Раз гукнула, два, три. Наверно, предупреждает об опасности какой-то поезд? Сигнал тревоги: три коротких свистка, один протяжный. Нет, не сигнал тревоги. Еще загукали паровозы, и все отрывисто и уныло. И вот уже в небе тесно от печальных гудков. Прежде они были оранжевы, пурпурны, серебристы… Сейчас одинаковы: черные.
Кажется, навсегда поднялась над землей кромешная темень с безмолвием и духотой.
На улице машинистов появился мужчина в черной шинели; в ладонях зажат околышек малиновой фуражки.
Отец выскочил на улицу.
— Что случилось?
— Умер товарищ Серго.
Выше вскинул голову; полы шинели тяжело парили.
Вернувшись в пятистенник, Пантелей снял с печи бочонок кислушки, пил ее с Нюрой.
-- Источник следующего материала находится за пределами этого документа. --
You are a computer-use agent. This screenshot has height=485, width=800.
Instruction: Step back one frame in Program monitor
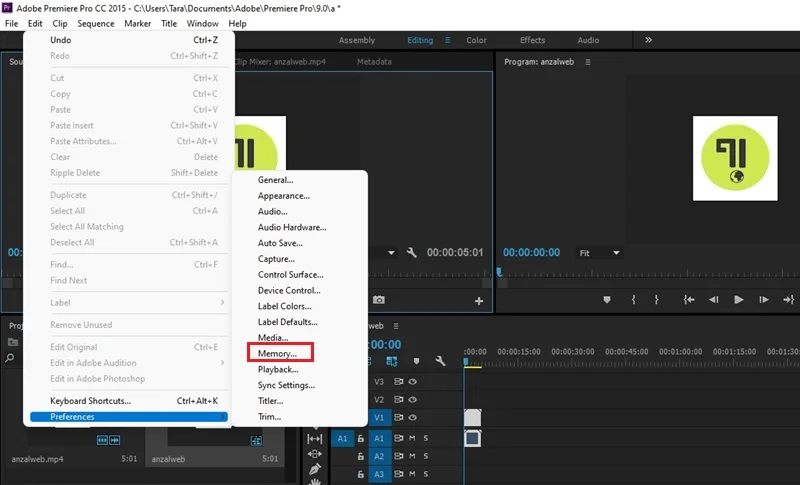point(714,300)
Они сидели в обнимку и говорили о том, что в сложнехонькое времечко им выпало жить; иногда не разбери-поймешь, что происходит; скрытничать стали; на собраниях сидеть тошно; кабы все начальники болели душой за народ, как нарком Серго, то нас бы теперь никому рукой не достать.
Через неделю Пантелей и совершил Орджоникидзевский рейс: доставил в родной город длинную цепь гондол с бревнами. Встреча была торжественная: никто из здешних машинистов не водил на «ФД» таких тяжелогрузных составов. Поручни паровоза обвили еловыми ветками; играл духовой оркестр. Высказывались. Пантелея и его семью доставили домой на легковом автомобиле. Вскоре к их двору подкатили две крытые брезентом грузовые машины: в одной были продукты, в другой — тюки мануфактуры, одежда, обувь, галантерея.
— Бери, Пантелей Абросимович, что хошь, — сказал начальник депо Гомонков.
— С деньжонками подбились. Получу, тогда…
— Ничего. Бери. Вроде награды. Профсоюз заплатит.
Пантелею взяли суконное пальто, Нюре — жакет из плюша и целую коробку ниток мулине, Наде — шерстяную матроску и шляпу из цветной стружки. Зине и Петяньке — сусликовые дошки. Еды тоже набрали изрядно: копченых колбас, жернов брынзы, истекающих жиром безголовых сельдей-иваси, бутыль патоки, связку баранок.
Толпа, окружившая грузовики, гомонила, жужжала, смеялась. Физиономии Кузовлевых ширились от счастья. Только Петянька серчал:
— Чё приперлись? — Стоя на краю кузова, он замахивался на народ сигнальным рожком. — Не т вам привезли, т нам.
Зимой отец взял Надю в Челябинск. Мороз. Снег. Синие тени вагонов, груженных синими стальными плахами.
Из-под копны сена выпугнули лисицу. Она пронзительно тявкала на поезд.
Обратно приехали за полночь.
По-разному отложилось в сознании людей начало войны.
Для Нади оно было изменением привычного круговорота гудков.
И днем и ночью шатали, встряхивали, проламывали небо своим криком неизвестные паровозы. И то, что они вырывались оттуда, где шла война, сказывалось в их свисте: слышались рыдания, стоны, обвалы, виделись красноармейцы, кидающиеся с гранатами под гусеницы фашистских танков, потоки беженцев, поворачиваемые вспять пулями «мессершмиттов», мальчишки, прячущие в погребе голубей.
Была в этих гудках сила, которая отнимала сон и заставляла заботиться о тех, кого привозили эшелоны, санитарные поезда.
Надя складывала в кошелку ломти хлеба домашней выпечки, картошку в мундире, огурцы, лук и морковь, сорванные в огороде.
В чайник она наливала молока или квасу. Бежала «на путя».
Она казалась себе взрослой, строгой в теплушках, загроможденных скарбом и нарами и провонявших карболкой, хлорной известью, махрой. Пресекающим тоном учительницы она приструнивала того, кто, поедая ее снедь, жадничал или пытался что-нибудь припрятать.
Однажды в последнем вагоне эшелона она увидела бритоголового мальчика лет двух. Он сидел на полу; из глаз сыпались слезы; между всхлипами, колебавшими его тоненькое тельце, он повторял:
— Ябли-и-чко.
Над мальчиком недвижно стояла старуха.
— Где они, яблоки-то, на Урале, да еще в июле месяце? Под колеса, что ли, лечь? Замолчи.
Старуха почувствовала взгляд Нади, обрадованно посмотрела на нее, подумала, вероятно, что можно надеяться на помощь этой девочки с медным обручем на голове.
— Внучонок Игорек. Родителей фугаской в Днепропетровске положило. Маковой росинки не взял в рот за целый день, все яблоко просит.
Старуха остервенело замахнулась, но не ударила Игорька: сникла, зарыдала.
Надя побежала на железнодорожный базар.
Прилавки тянулись вдоль изгороди привокзального сада. Из крон высоченных тополей, ушлепанных хворостяными гнездами, взметывались вихри беспечного грая грачей.